Monday, May 20, 2019

'Well! It Is Always Good to Be Undeceived'

For more than two weeks after spinal surgery I stopped shaving, something I never do. Shave or grow a real beard. None of that hipster stubble, please. Because I normally shave daily I was surprised to see my beard had come in almost entirely white. It was a mild shock seeing Gabby Hayes in the mirror, and my first morning back at home I shaved it off. Vanity can be clandestine. While reading Julius Caesar again on Monday I was pleased to find this in Scene II, Act 1. The conspirators are meeting, and Metellus Cimber says of Cicero:

“His silver hairs
Will purchase us a good opinion
And buy men’s voices to commend our deeds:
It shall be said his judgment rul’d our hands;
Our youths and wildness shall no whit appear,
But all be buried in his gravity.”

Nice to borrow some ersatz gravitas with a few white hairs, but as William Hazlitt reminds us in his commentary on Julius Caesar: “The honest manliness of Brutus is, however, sufficient to find out the unfitness of Cicero to be included in their enterprise, from his affected egotism and literary vanity.” Hazlitt then quotes Brutus on Cicero:

“O, name him not: let us not break with him;
For he will never follow any thing,
That other men begin.”

That stung a little too.
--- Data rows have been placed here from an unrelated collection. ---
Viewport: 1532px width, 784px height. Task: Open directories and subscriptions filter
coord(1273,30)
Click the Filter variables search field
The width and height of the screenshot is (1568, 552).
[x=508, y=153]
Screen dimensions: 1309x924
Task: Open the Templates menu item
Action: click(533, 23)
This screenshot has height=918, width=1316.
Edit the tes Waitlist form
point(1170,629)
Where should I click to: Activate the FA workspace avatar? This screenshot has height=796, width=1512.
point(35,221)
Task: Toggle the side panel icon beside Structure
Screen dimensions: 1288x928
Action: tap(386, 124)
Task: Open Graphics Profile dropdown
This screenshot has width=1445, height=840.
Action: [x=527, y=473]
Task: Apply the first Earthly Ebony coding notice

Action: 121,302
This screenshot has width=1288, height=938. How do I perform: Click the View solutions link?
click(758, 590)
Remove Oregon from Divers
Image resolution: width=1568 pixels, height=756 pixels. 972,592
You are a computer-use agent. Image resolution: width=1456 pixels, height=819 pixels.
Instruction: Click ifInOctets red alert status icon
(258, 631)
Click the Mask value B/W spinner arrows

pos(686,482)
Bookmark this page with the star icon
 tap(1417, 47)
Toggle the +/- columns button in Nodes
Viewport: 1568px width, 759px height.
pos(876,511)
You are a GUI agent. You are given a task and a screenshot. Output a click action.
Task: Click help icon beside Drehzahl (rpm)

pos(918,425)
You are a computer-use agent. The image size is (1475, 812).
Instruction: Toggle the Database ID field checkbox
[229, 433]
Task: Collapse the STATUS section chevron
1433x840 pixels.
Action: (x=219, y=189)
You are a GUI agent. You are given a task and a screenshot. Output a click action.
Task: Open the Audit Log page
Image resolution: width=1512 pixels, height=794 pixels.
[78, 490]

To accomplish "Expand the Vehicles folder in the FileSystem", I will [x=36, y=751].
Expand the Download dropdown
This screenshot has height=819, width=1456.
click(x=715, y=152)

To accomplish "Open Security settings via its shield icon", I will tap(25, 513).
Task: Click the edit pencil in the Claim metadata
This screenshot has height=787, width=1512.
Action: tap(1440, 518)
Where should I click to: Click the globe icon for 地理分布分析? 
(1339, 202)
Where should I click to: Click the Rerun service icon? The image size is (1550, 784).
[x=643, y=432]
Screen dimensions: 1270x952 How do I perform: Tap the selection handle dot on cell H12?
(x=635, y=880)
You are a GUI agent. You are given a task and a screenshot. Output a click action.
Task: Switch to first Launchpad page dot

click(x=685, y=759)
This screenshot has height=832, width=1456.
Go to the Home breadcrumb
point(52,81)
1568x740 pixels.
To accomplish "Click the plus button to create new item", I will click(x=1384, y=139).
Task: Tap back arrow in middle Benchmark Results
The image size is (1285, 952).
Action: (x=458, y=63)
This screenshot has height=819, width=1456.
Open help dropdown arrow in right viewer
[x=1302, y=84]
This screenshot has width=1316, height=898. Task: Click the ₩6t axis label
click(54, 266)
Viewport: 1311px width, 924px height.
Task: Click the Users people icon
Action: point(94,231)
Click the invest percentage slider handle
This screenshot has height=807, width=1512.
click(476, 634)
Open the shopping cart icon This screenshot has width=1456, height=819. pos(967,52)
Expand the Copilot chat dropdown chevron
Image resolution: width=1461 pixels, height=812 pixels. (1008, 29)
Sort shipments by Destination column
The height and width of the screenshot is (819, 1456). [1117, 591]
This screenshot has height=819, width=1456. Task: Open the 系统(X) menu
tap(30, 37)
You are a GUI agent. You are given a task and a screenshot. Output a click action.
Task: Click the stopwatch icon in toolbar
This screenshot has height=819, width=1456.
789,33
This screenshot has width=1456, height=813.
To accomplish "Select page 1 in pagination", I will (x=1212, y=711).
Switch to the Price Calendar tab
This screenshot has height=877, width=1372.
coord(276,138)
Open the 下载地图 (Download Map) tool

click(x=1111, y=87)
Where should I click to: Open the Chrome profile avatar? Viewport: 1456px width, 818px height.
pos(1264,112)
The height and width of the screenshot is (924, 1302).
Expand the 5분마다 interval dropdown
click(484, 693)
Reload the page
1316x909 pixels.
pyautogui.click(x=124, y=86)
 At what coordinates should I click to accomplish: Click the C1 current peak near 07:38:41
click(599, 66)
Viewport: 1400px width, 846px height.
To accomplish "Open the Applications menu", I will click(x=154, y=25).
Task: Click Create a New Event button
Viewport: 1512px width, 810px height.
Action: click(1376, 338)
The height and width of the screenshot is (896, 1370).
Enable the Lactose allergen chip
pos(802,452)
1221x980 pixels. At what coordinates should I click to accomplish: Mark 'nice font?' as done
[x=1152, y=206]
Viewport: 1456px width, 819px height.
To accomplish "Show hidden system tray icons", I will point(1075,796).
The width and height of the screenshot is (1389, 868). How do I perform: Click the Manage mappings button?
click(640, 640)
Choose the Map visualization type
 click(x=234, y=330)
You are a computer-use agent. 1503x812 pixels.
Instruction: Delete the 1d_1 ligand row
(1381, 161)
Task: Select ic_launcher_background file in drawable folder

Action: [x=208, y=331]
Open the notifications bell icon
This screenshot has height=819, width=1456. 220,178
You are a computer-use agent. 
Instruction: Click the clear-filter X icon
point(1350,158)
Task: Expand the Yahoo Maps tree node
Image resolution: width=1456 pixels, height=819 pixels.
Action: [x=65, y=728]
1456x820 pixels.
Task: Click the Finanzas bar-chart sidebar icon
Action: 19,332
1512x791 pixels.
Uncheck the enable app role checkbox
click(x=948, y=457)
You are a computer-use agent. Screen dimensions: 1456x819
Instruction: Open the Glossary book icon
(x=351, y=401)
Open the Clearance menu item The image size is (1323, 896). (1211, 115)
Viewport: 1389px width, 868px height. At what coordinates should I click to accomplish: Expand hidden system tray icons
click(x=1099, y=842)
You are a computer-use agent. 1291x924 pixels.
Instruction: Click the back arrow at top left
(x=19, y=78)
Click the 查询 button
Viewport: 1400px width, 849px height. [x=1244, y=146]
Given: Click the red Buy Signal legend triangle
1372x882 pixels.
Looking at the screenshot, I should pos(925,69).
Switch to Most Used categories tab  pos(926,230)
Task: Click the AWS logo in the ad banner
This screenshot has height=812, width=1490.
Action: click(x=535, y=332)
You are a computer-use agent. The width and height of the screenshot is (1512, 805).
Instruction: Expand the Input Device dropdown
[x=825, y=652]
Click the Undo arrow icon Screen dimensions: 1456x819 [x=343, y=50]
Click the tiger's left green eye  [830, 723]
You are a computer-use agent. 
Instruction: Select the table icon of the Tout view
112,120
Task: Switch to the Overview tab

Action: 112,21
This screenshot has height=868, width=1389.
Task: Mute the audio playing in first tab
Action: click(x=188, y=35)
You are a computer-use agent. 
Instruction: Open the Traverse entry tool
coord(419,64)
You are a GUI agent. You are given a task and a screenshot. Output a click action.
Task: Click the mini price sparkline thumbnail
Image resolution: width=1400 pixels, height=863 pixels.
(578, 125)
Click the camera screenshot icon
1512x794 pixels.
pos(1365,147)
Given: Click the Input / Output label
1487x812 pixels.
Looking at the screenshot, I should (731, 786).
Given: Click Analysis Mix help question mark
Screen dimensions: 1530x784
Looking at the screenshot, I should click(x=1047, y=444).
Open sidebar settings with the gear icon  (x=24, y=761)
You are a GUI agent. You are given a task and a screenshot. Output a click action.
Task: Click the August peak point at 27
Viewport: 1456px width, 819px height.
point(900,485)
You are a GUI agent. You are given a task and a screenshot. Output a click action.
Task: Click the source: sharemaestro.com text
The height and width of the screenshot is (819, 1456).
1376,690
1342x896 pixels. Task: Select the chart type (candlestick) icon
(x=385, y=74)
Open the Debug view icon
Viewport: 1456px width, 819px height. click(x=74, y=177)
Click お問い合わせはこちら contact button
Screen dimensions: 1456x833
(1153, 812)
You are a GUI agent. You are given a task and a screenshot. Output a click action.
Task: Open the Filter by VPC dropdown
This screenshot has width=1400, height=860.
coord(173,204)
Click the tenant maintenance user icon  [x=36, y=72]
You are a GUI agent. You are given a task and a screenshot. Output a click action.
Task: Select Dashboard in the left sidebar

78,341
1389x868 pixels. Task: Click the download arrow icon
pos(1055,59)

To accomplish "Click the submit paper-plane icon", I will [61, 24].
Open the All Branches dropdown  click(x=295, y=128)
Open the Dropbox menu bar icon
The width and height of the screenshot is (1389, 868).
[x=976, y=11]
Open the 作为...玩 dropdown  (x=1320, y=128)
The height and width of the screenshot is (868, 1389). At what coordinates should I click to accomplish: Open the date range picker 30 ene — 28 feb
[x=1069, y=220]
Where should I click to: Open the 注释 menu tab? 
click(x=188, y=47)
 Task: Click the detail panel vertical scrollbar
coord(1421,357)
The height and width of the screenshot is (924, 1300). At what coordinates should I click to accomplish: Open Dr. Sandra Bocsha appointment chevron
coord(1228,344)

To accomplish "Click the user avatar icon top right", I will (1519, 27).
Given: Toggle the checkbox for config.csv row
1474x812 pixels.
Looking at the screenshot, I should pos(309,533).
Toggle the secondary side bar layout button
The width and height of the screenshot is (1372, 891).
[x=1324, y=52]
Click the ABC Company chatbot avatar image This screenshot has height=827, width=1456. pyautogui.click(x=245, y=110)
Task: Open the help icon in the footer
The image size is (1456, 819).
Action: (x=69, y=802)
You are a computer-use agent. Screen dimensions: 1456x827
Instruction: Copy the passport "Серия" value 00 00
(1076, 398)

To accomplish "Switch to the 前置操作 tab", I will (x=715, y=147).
William Cowper, though often certifiably mad, could sometimes be counted on for commonsensical wisdom. On this date, May 21, in 1793, he writes to his friend William Hayley:

“How insensibly old age steals on, and how often it is actually arrived before we suspect it! Accident alone [a two-week hospital stay],--some occurrence that suggests a comparison of our former with our present selves, affords the discovery. Well! it is always good to be undeceived, especially on an article of such importance.”